> Records drawn from a data source
==========

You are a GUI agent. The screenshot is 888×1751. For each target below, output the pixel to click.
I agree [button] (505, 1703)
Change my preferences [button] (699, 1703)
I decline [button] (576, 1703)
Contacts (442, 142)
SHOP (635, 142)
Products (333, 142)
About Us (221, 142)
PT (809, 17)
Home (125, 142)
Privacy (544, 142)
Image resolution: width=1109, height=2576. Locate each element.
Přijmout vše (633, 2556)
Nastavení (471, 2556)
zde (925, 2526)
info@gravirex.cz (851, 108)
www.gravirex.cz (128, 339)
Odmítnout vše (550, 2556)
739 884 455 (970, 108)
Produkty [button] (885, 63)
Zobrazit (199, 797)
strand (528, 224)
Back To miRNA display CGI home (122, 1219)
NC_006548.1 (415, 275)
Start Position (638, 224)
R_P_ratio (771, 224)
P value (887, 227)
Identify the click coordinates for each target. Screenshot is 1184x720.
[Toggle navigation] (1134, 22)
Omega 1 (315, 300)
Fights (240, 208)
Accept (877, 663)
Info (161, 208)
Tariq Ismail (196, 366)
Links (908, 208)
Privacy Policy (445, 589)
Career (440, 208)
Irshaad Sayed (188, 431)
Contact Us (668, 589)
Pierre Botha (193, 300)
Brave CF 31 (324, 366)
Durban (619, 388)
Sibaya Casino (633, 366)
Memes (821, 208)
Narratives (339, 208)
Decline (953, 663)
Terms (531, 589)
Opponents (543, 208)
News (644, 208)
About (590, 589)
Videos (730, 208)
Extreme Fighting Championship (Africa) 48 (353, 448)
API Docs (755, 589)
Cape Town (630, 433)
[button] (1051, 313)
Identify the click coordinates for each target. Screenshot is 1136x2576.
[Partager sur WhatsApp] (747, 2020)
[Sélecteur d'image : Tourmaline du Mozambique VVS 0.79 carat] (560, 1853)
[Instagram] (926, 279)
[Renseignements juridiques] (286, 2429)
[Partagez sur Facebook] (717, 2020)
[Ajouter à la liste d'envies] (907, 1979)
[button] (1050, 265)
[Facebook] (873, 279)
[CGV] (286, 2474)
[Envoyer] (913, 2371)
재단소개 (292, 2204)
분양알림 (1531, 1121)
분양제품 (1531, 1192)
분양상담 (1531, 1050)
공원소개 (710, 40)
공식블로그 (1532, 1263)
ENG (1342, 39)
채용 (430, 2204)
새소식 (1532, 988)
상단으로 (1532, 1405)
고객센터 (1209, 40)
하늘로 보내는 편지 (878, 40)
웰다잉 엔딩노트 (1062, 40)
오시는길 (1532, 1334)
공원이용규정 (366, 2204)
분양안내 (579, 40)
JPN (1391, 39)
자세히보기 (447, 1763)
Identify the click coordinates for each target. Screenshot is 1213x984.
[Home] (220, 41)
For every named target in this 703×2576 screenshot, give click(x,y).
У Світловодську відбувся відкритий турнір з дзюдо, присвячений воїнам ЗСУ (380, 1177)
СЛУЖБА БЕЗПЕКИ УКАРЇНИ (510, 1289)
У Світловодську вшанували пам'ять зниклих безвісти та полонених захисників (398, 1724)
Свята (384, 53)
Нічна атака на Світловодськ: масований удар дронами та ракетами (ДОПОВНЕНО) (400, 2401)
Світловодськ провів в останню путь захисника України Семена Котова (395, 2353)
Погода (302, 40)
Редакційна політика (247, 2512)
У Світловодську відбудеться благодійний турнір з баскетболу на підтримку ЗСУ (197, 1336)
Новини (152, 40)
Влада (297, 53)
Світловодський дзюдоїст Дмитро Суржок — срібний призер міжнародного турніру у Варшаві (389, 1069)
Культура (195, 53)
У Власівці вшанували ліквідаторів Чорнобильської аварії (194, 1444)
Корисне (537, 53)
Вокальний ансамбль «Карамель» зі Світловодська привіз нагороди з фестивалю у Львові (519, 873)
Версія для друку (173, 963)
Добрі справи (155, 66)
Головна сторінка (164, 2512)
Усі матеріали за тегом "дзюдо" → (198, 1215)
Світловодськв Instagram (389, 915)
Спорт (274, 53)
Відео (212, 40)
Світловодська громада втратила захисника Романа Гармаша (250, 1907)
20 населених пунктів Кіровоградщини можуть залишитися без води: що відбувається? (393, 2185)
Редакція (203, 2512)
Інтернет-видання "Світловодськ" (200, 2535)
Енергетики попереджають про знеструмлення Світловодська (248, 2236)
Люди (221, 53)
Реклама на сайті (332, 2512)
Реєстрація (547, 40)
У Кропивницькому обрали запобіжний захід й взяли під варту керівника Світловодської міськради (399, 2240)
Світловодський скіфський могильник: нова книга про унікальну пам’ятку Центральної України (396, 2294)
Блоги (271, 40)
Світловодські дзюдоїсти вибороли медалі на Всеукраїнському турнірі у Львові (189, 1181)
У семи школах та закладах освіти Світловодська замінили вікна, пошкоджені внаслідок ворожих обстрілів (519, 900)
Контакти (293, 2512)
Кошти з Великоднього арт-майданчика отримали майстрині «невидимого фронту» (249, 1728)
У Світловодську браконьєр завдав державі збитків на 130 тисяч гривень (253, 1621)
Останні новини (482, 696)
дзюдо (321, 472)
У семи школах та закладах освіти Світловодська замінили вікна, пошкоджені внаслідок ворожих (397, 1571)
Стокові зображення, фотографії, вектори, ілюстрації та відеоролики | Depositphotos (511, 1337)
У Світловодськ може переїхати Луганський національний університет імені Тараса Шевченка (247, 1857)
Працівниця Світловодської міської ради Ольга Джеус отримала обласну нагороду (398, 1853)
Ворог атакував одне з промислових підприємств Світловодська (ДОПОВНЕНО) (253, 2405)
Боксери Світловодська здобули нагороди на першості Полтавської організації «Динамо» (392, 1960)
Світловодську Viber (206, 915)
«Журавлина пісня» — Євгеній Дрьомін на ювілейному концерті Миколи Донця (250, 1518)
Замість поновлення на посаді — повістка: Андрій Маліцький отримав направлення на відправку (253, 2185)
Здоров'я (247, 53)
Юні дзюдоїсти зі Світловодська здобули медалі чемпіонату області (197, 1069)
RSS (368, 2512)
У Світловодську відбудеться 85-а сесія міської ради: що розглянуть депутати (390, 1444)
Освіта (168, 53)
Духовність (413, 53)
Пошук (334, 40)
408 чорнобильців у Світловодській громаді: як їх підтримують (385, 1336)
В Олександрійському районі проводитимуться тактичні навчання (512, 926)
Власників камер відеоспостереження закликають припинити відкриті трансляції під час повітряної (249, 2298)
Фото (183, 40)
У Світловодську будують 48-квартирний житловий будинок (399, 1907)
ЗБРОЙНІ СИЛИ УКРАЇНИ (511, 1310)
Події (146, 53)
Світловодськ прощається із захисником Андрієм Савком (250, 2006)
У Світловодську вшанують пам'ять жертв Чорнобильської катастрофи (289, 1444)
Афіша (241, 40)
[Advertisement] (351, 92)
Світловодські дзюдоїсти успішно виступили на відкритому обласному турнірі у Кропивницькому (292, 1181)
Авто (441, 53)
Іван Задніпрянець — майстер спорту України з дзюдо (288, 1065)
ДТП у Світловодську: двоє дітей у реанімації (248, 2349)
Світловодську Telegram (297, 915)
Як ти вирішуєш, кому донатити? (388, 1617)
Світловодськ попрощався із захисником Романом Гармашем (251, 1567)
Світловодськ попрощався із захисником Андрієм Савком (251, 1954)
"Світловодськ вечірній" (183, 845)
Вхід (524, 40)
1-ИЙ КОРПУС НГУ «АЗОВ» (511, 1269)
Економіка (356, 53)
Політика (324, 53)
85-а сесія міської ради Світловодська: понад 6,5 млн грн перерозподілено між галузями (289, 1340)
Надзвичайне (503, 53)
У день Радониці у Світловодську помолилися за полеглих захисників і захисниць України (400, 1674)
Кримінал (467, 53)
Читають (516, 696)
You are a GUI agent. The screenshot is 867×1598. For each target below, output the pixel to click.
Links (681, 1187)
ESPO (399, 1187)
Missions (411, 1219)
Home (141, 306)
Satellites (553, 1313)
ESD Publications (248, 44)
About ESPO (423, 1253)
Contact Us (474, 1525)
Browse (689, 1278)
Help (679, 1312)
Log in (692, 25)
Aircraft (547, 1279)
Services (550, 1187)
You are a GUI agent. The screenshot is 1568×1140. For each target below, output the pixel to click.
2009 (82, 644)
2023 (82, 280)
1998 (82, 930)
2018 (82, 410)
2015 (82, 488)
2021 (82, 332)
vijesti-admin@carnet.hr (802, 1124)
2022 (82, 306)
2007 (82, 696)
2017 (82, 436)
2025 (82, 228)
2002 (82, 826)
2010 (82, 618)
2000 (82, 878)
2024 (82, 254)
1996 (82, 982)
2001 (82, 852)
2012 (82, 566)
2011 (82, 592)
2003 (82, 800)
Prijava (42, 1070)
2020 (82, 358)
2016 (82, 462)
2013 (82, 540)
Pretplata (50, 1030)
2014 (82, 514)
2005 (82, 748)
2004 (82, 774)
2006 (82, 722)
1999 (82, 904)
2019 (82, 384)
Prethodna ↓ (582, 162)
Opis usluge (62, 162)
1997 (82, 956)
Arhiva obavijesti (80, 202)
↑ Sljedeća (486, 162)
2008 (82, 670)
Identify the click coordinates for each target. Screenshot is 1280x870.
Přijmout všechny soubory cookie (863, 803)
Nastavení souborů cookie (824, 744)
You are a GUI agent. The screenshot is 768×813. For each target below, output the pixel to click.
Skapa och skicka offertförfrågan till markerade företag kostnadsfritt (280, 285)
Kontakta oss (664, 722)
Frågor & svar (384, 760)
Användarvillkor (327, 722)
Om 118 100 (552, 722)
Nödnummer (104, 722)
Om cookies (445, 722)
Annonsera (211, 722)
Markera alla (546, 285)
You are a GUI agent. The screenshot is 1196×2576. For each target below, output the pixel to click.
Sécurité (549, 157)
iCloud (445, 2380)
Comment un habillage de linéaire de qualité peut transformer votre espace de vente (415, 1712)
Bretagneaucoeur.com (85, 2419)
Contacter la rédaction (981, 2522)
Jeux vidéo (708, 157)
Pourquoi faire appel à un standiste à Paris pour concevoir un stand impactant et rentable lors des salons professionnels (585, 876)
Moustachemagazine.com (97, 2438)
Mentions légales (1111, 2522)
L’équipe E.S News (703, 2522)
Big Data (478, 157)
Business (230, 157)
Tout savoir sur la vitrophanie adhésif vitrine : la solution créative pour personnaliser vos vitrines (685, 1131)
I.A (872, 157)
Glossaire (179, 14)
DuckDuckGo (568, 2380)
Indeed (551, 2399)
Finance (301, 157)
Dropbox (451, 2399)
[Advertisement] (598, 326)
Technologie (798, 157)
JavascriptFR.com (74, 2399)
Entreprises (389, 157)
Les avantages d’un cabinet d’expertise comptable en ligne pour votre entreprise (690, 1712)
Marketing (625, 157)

==========

Copy out, without alteration, the part of the records that opens with the line containing "Блоги (271, 40)" and closes with the line containing "Кошти з Великоднього", with both of those lines included.

Блоги (271, 40)
Світловодські дзюдоїсти вибороли медалі на Всеукраїнському турнірі у Львові (189, 1181)
У семи школах та закладах освіти Світловодська замінили вікна, пошкоджені внаслідок ворожих обстрілів (519, 900)
Контакти (293, 2512)
Кошти з Великоднього арт-майданчика отримали майстрині «невидимого фронту» (249, 1728)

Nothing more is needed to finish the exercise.